Really had to laugh out loud when trailer music library Gothic Storm releasesd a collection recently called 'EPIC STEP' good grief!!!!!!
Lets make cliched music even more unbearable by crushing it to bits with horrible 'dubstep' synth sounds and stutter edits!!
Just NOOOOO!!!!!!!


----------



## RiffWraith (Mar 18, 2013)

guitarman1960 @ Tue Mar 19 said:


> Really had to laugh out loud when trailer music library Gothic Storm releasesd a collection recently called 'EPIC STEP' good grief!!!!!!
> Lets make cliched music even more unbearable by crushing it to bits with horrible 'dubstep' synth sounds and stutter edits!!
> Just NOOOOO!!!!!!!



What - you havent heard the EpicStep track from TSFH?


----------



## guitarman1960 (Mar 18, 2013)

Hope you are joking there, TSFH are usually very classy and certainly epic in a good way.


----------



## musophrenic (Mar 19, 2013)

guitarman1960 @ Tue Mar 19 said:


> Hope you are joking there, TSFH are usually very classy and certainly epic in a good way.



I think Jeff is referring to this (which I LOVE):


----------



## germancomponist (Mar 19, 2013)

dedersen @ Mon Mar 18 said:


> ... but it's starting to really get on my nerves the way you seem so intent on indirectly putting down a large portion of this community with some 50% of your messages.



How can you say this? This wasn't and isn't never my intention.

If you are a friend of the music what I don't like, fine. I think everyone is free to decide what he likes and what not.

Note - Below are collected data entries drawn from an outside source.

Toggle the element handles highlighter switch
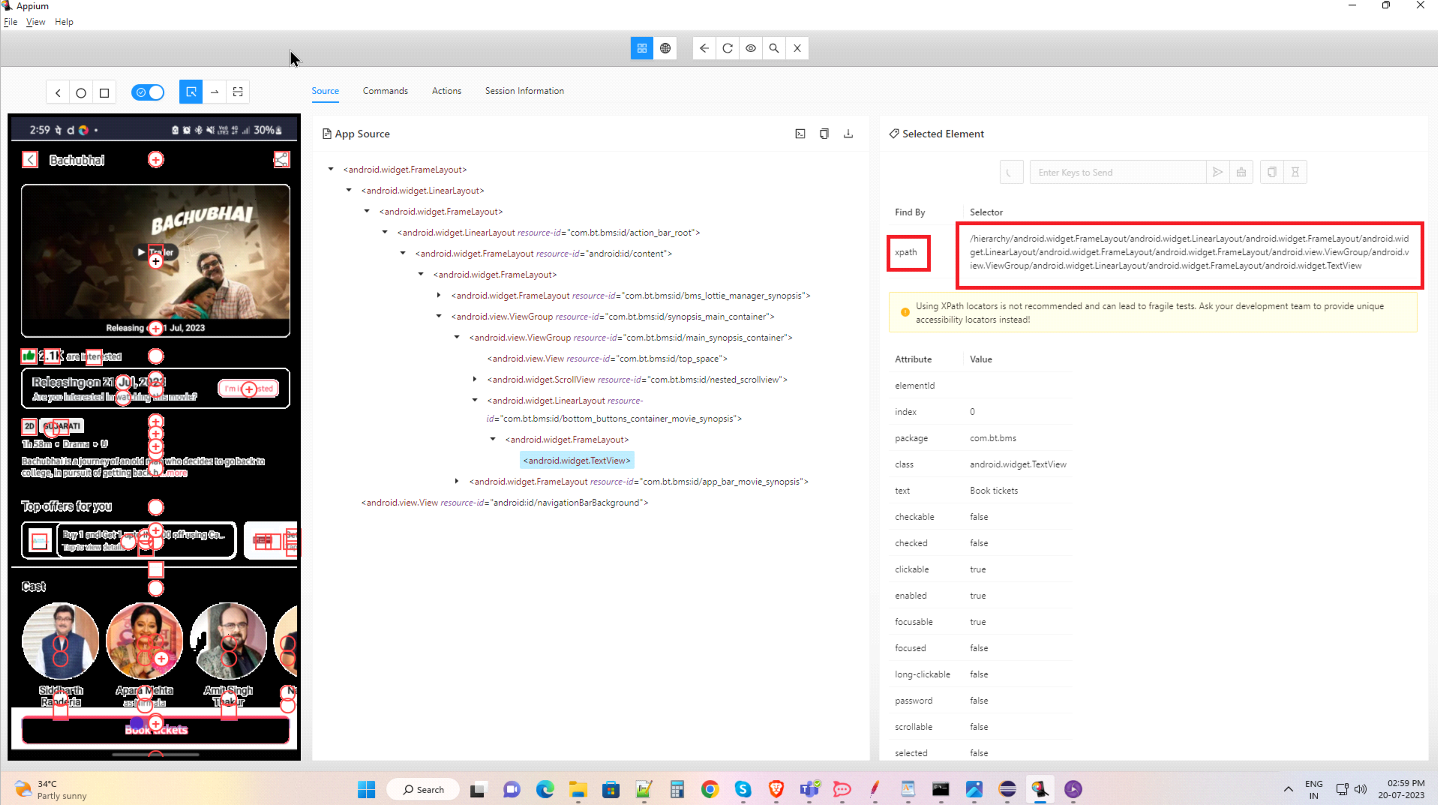Image resolution: width=1438 pixels, height=805 pixels. pyautogui.click(x=148, y=92)
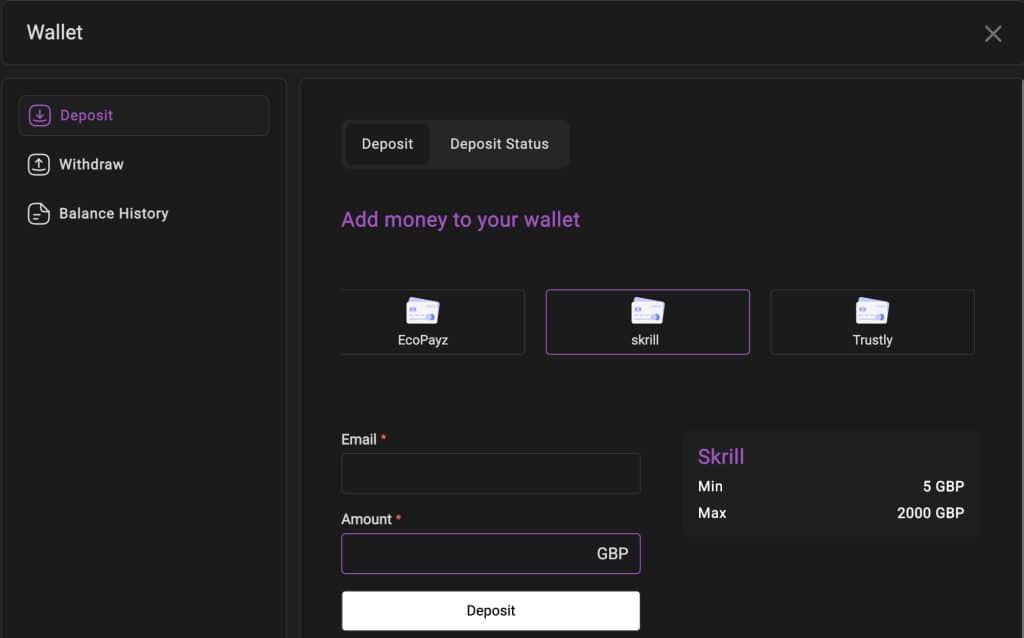Click the Withdraw upload icon in sidebar
The width and height of the screenshot is (1024, 638).
[x=39, y=165]
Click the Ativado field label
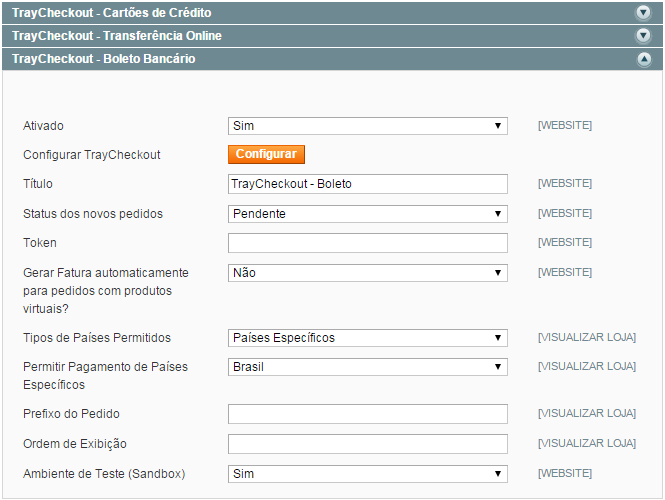Screen dimensions: 665x500 point(43,126)
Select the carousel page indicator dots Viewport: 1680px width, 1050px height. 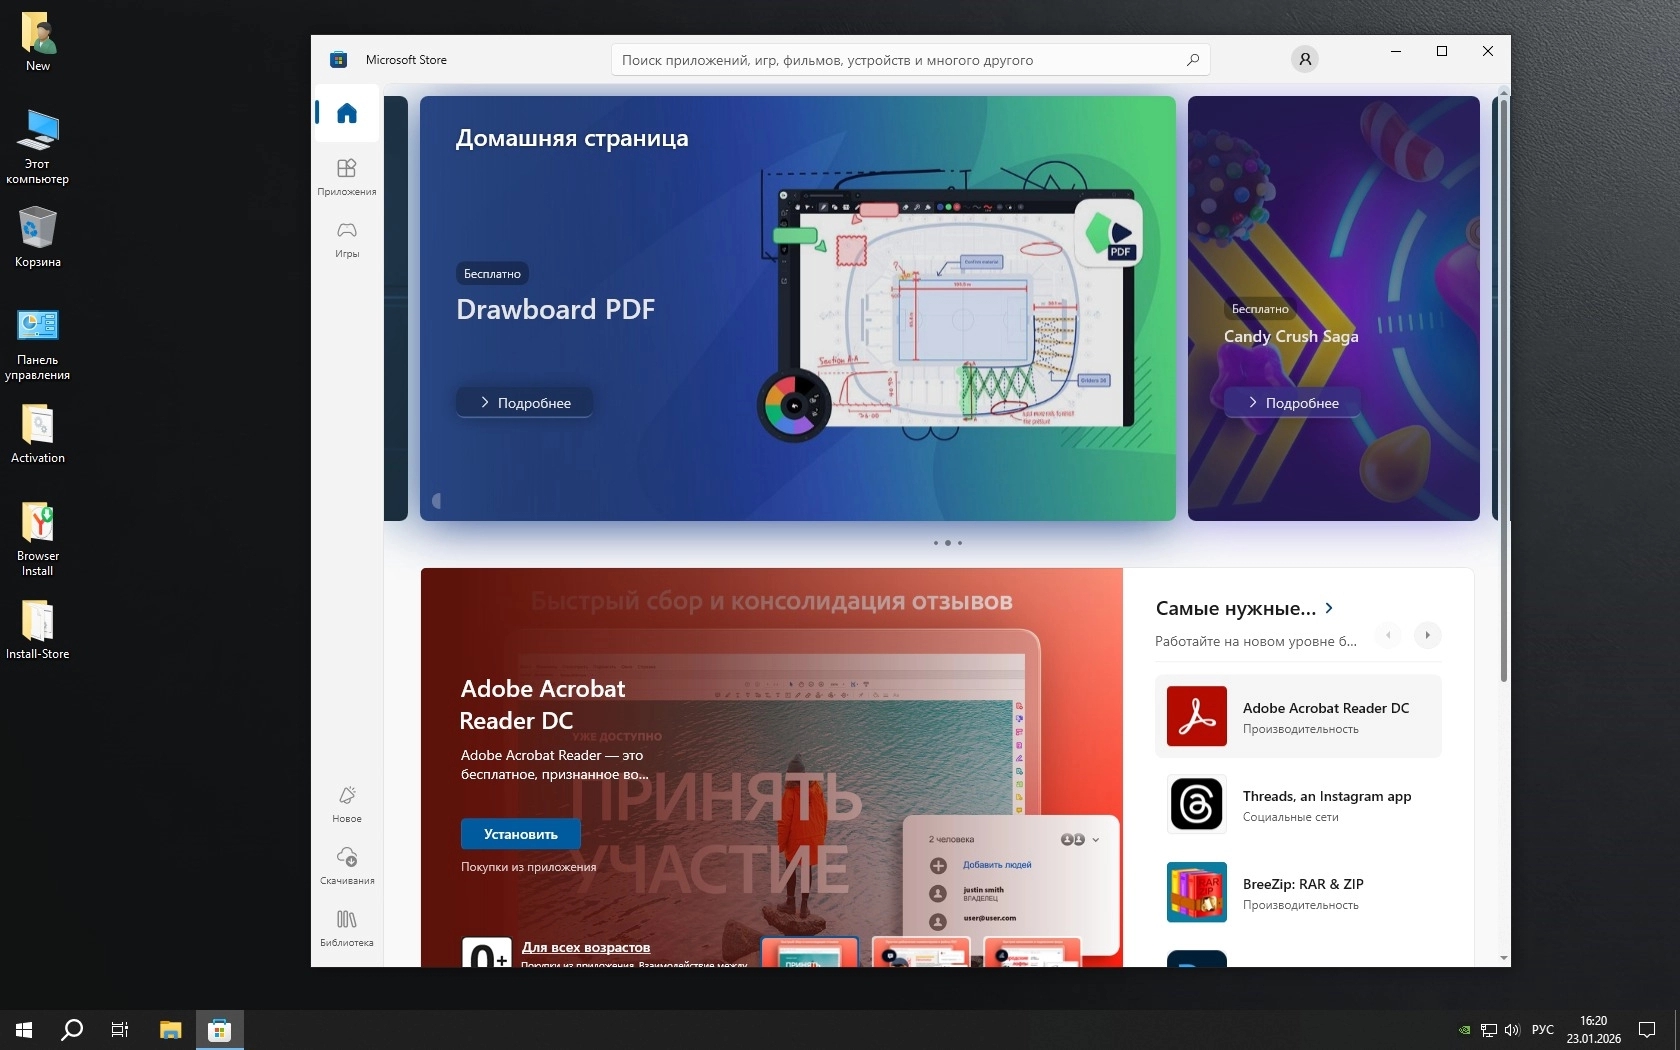(947, 543)
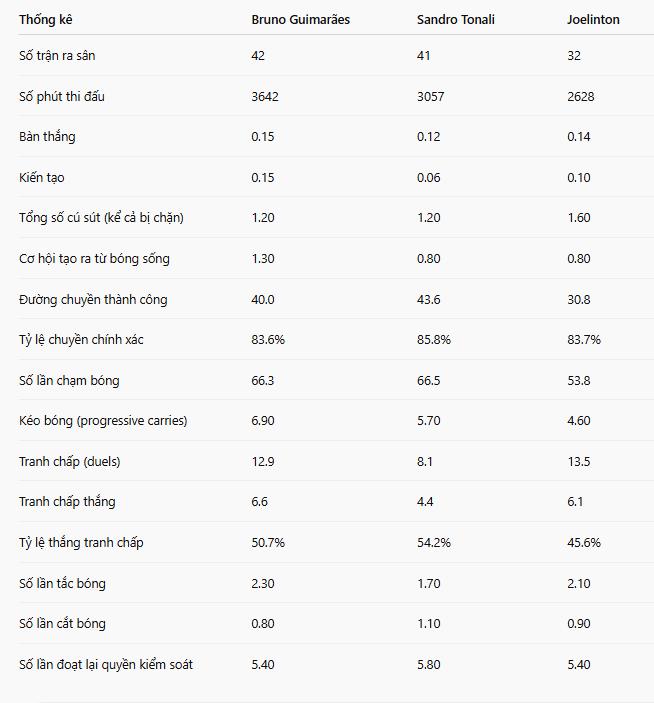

Do you have a problem with the fact that I do not like overproduced trailers, HZ copyists e.t.c. ? As you can read here and elsewhere, I am not allone with my opinion!


----------



## guitarman1960 (Mar 19, 2013)

Very nice track until 3.04 !!! LOL

I do really rate TSFH, great composers and great producers and have some of their albums. Just amazing production quality on their work.

I suppose music supervisors must be asking for dubstep elements to try and appear to be 'street'' and appeal to younger audiences. 

Would be very interested to hear if anyone can explain to me how there is anything at all of musical value in random sawtooth synth swooping pitch bends which is all 'dubstep' seems to consist of.

I've been an avid fan of electronic music since TD in the 1970's, and there are some great artists and fantastic tracks in most genres such as Ambient, Chill Out, Hip Hop, Jungle, Drum & Bass, Trance etc

Dubstep seems to have no rhythmic or musical value I can put a finger on, just sounds like the thing kids put on as loud as possible when they drive their cars round and round McDonalds car parks to annoy everyone. Open to being shown therwise though.


----------



## Waywyn (Mar 19, 2013)

guitarman1960 @ Tue Mar 19 said:


> Would be very interested to hear if anyone can explain to me how there is anything at all of musical value in random sawtooth synth swooping pitch bends which is all 'dubstep' seems to consist of



The same musical value than taking a piece of wood or metal, put a few holes in it and create a sound with it. 

The same musical value, than taking a guitar and overcompressing and feedbacking a signal that much to create what has become an electric guitars lead sound. 

... as taking a piece of skin and put it on a bowl and hit it with a wooden stick 

... as taking a funny formed cup and put it in front of a trumpet to create that farty mute sound

Should I go on? It is either your cup of tea or not.


----------



## RiffWraith (Mar 19, 2013)

guitarman1960 @ Tue Mar 19 said:


> Hope you are joking there, TSFH are usually very classy and certainly epic in a good way.



Nope, was not joking at all.  

Muso's got the link.


----------



## TheUnfinished (Mar 19, 2013)

lee @ Mon Mar 18 said:


> TheUnfinished @ Mon Mar 18 said:
> 
> 
> > I've even heard some ambient music that I'd describe as ambient.
> ...


Clearly either my brain or my hands were not interested in completing that sentence coherently.

The missing word was, of course, 'epic' not 'ambient'.

I think TSFH's quality is generally quite excellent, but even they've made a bit of a hash of adding dubstep elements there.


----------



## guitarman1960 (Mar 19, 2013)

Yes, it's a real shame when someone of the quality and stature of TSFH ruin a great track with that nonsense.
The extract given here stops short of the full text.